目标:
将下列全部记录一字不差地重新录入，行序保持不变。

练习材料:
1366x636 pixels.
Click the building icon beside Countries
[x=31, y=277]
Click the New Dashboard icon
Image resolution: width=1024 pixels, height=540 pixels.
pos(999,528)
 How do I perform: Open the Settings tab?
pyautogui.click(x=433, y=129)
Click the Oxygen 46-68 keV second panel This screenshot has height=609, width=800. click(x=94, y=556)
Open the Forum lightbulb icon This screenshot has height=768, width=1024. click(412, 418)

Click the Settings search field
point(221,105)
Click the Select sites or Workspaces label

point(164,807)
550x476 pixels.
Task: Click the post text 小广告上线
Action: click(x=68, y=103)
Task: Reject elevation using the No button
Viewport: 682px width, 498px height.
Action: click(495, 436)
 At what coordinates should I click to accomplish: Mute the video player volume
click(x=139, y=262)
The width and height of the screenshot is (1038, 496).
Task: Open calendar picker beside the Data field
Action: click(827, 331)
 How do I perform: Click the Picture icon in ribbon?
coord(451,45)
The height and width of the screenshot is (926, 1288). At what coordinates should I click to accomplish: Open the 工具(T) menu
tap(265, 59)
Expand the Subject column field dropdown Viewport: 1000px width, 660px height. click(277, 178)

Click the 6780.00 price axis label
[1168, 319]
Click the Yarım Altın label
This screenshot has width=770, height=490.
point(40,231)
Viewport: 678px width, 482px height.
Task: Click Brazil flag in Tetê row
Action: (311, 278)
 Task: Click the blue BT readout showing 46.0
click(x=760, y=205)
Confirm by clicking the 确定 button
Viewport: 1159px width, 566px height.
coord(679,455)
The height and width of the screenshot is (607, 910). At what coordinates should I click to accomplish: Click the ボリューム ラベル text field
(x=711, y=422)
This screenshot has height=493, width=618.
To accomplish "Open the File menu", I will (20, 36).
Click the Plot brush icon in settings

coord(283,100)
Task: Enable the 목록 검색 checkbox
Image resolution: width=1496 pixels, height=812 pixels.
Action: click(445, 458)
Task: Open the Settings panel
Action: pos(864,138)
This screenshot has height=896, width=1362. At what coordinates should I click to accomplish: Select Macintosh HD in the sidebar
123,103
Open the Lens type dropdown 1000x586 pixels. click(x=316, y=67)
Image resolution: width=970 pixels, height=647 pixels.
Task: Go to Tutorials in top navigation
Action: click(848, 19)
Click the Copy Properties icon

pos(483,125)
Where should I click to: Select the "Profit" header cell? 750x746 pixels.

解答:
1366x636 pixels.
Click the building icon beside Countries
[x=31, y=277]
Click the New Dashboard icon
Image resolution: width=1024 pixels, height=540 pixels.
pos(999,528)
 How do I perform: Open the Settings tab?
pyautogui.click(x=433, y=129)
Click the Oxygen 46-68 keV second panel This screenshot has height=609, width=800. click(x=94, y=556)
Open the Forum lightbulb icon This screenshot has height=768, width=1024. click(412, 418)

Click the Settings search field
point(221,105)
Click the Select sites or Workspaces label

point(164,807)
550x476 pixels.
Task: Click the post text 小广告上线
Action: click(x=68, y=103)
Task: Reject elevation using the No button
Viewport: 682px width, 498px height.
Action: click(495, 436)
 At what coordinates should I click to accomplish: Mute the video player volume
click(x=139, y=262)
The width and height of the screenshot is (1038, 496).
Task: Open calendar picker beside the Data field
Action: click(827, 331)
 How do I perform: Click the Picture icon in ribbon?
coord(451,45)
The height and width of the screenshot is (926, 1288). At what coordinates should I click to accomplish: Open the 工具(T) menu
tap(265, 59)
Expand the Subject column field dropdown Viewport: 1000px width, 660px height. click(277, 178)

Click the 6780.00 price axis label
[1168, 319]
Click the Yarım Altın label
This screenshot has width=770, height=490.
point(40,231)
Viewport: 678px width, 482px height.
Task: Click Brazil flag in Tetê row
Action: (311, 278)
 Task: Click the blue BT readout showing 46.0
click(x=760, y=205)
Confirm by clicking the 确定 button
Viewport: 1159px width, 566px height.
coord(679,455)
The height and width of the screenshot is (607, 910). At what coordinates should I click to accomplish: Click the ボリューム ラベル text field
(x=711, y=422)
This screenshot has height=493, width=618.
To accomplish "Open the File menu", I will (20, 36).
Click the Plot brush icon in settings

coord(283,100)
Task: Enable the 목록 검색 checkbox
Image resolution: width=1496 pixels, height=812 pixels.
Action: click(445, 458)
Task: Open the Settings panel
Action: pos(864,138)
This screenshot has height=896, width=1362. At what coordinates should I click to accomplish: Select Macintosh HD in the sidebar
123,103
Open the Lens type dropdown 1000x586 pixels. click(x=316, y=67)
Image resolution: width=970 pixels, height=647 pixels.
Task: Go to Tutorials in top navigation
Action: click(848, 19)
Click the Copy Properties icon

pos(483,125)
Where should I click to: Select the "Profit" header cell? 750x746 pixels.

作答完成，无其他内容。